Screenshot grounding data

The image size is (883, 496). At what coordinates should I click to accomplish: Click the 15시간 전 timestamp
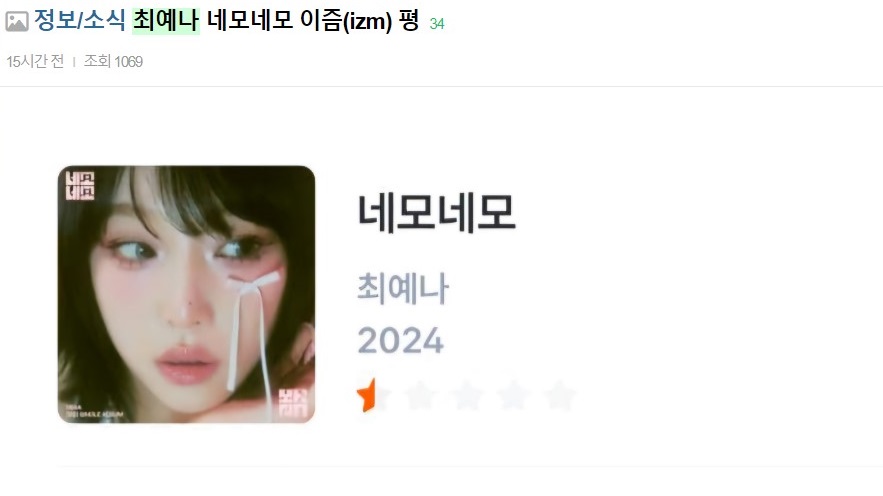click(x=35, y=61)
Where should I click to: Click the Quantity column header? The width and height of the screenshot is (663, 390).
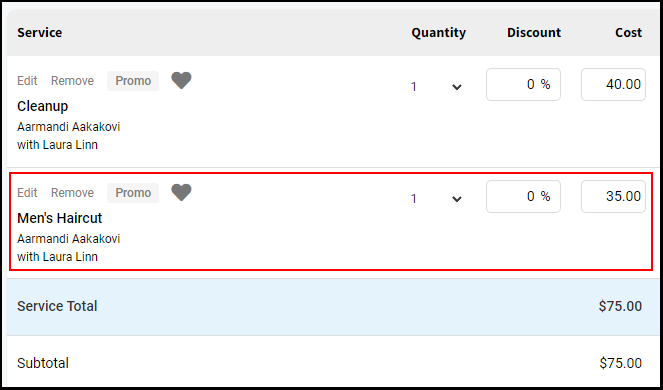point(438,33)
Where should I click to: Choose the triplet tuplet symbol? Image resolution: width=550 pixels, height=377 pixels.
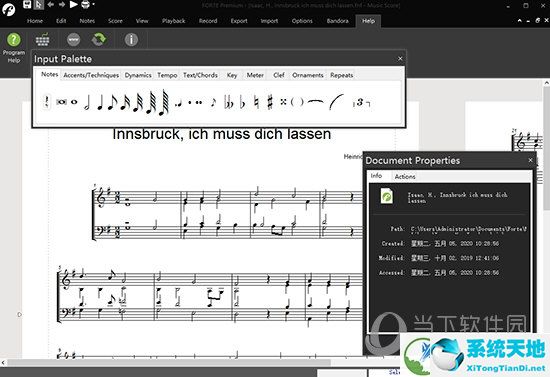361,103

*WHAT TO PRODUCE*.
Give the records again exactly, pictures left out.

*EXERCISE RESPONSE*.
The image size is (883, 496). At what coordinates should I click to accomplish: Click the 15시간 전 timestamp
click(x=35, y=61)
Where should I click to: Click the Quantity column header? The width and height of the screenshot is (663, 390).
point(438,33)
Where should I click to: Choose the triplet tuplet symbol? Image resolution: width=550 pixels, height=377 pixels.
361,103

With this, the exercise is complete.